SECTION 10. REPRESENTATIONS AND COVENANTS OF THE WARRANTHOLDER.

This Agreement has been entered into by the Company in reliance upon the following representations and covenants of the Warrantholder:

(a) Investment Purpose. The right to acquire Preferred Class C Shares or the Preferred Class C Shares issuable upon exercise of the Warrantholder’s rights contained herein will be acquired for investment and not with a view to the sale or distribution of any part thereof, and the Warrantholder has no present intention of selling or engaging in any public distribution of the same except pursuant to a registration or exemption.

(b) Private Issue. The Warrantholder understands (i) that the Preferred Class C Shares issuable upon exercise of this Agreement is not registered under the Act or qualified under applicable state securities laws on the ground that the issuance contemplated by this Agreement will be exempt from the registration and qualifications requirements thereof, and (ii) that the Company’s reliance on such exemption is predicated on the representations set forth in this Section 10.

(c) Financial Risk. The Warrantholder has such knowledge and experience in financial and business matters as to be capable of evaluating the merits and risks of its investment, and has the ability to bear the economic risks of its investment.

(d) Risk of No Registration. The Warrantholder understands that if the Company does not register with the SEC pursuant to Section 12 of the Securities Exchange Act of 1934 (the “1934 Act”), or file reports pursuant to Section 15(d) of the 1934 Act, or if a registration statement covering the securities under the Act is not in effect when it desires to sell (i) the rights to purchase Preferred Class C Shares pursuant to this Agreement or (ii) the Preferred Class C Shares issuable upon exercise of the right to purchase, it may be required to hold such securities for an indefinite period. The Warrantholder also understands that any sale of (A) its rights hereunder to purchase Preferred Class C Shares or (B) Preferred Class C Shares issued or issuable hereunder which might be made by it in reliance upon Rule 144 under the Act may be made only in accordance with the terms and conditions of that Rule.

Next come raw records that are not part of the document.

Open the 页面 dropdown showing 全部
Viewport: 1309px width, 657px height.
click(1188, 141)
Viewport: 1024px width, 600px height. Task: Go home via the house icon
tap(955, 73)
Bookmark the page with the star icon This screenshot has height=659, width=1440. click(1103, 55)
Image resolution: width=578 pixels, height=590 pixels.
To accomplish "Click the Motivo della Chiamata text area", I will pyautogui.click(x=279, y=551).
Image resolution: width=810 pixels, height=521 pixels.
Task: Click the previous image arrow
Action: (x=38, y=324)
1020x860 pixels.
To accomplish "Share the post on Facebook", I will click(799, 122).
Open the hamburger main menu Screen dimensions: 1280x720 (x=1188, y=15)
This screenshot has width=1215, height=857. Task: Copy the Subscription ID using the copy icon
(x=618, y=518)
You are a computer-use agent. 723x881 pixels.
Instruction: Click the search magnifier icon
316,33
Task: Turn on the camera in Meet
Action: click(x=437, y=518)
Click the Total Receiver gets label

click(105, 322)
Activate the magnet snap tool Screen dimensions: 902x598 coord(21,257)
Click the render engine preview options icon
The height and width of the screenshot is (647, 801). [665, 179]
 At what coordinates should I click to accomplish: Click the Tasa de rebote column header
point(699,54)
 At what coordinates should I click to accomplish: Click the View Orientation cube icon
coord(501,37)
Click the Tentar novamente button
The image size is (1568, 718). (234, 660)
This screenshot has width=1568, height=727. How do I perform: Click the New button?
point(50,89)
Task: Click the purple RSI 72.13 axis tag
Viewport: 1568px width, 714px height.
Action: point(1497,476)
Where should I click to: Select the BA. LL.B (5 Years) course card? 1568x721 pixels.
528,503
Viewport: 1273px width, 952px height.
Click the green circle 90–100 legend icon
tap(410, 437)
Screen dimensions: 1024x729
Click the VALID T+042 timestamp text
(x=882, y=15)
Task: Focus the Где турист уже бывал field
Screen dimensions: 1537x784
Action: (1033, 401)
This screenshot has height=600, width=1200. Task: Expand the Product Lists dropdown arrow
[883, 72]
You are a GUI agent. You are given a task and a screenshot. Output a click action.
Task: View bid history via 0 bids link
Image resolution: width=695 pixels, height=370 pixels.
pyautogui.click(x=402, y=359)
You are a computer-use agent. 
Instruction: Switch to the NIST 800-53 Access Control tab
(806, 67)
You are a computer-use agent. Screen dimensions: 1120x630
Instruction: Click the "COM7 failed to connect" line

(e) Accredited Investor. Warrantholder is an “accredited investor” within the meaning of the Securities and Exchange Rule 501 of Regulation D, as presently in effect.

(f) Joinder to Operating Agreement. Warrantholder agrees that, upon the Company’s request following any exercise or conversion of this Warrant prior to the Company’s conversion to a corporation, Warrantholder shall execute a counterpart signature page, joinder agreement or other instrument to the Operating Agreement as a member thereunder with respect to the Preferred Class C Shares issued upon such exercise or conversion.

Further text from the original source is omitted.